Exercise »
Where a line below holds the string "agent", copy that line.

Provided records »
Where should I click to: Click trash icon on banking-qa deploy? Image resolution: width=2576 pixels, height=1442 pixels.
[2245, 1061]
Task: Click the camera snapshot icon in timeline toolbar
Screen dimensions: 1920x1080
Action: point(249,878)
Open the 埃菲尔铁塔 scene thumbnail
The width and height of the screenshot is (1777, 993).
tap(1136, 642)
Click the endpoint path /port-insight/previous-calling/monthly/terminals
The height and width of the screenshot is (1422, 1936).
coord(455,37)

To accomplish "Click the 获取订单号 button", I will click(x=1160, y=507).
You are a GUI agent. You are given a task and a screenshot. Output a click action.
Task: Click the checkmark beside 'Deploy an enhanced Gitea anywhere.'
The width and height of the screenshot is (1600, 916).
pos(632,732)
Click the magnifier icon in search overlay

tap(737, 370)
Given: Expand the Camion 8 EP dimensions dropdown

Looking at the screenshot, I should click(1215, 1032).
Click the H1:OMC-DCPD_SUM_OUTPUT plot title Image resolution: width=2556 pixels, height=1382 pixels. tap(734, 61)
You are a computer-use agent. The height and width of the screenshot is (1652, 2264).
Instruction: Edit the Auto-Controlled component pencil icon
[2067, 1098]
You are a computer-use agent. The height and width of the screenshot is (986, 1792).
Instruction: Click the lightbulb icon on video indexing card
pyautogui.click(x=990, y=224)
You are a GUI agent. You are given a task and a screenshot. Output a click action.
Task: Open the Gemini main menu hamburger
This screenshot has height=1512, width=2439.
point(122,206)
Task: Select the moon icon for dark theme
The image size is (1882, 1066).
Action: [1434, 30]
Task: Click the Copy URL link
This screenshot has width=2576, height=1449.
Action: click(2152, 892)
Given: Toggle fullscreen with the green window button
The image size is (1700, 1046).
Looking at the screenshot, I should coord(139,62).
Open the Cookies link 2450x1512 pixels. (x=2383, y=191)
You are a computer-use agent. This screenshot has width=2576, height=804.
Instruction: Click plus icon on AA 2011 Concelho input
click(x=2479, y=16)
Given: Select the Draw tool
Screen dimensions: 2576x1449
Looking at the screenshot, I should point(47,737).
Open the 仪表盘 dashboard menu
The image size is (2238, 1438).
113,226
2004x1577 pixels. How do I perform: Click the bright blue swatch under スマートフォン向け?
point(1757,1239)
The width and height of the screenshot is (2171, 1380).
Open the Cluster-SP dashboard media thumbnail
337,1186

Response below »
You are a GUI agent. You are given a task and a screenshot. Output a click action.
You are a computer-use agent. The height and width of the screenshot is (1652, 2264).
You are a computer-use agent. The height and width of the screenshot is (986, 1792).
You are a GUI agent. You are given a task and a screenshot. Output a click action.
You are a computer-use agent. This screenshot has width=2576, height=804.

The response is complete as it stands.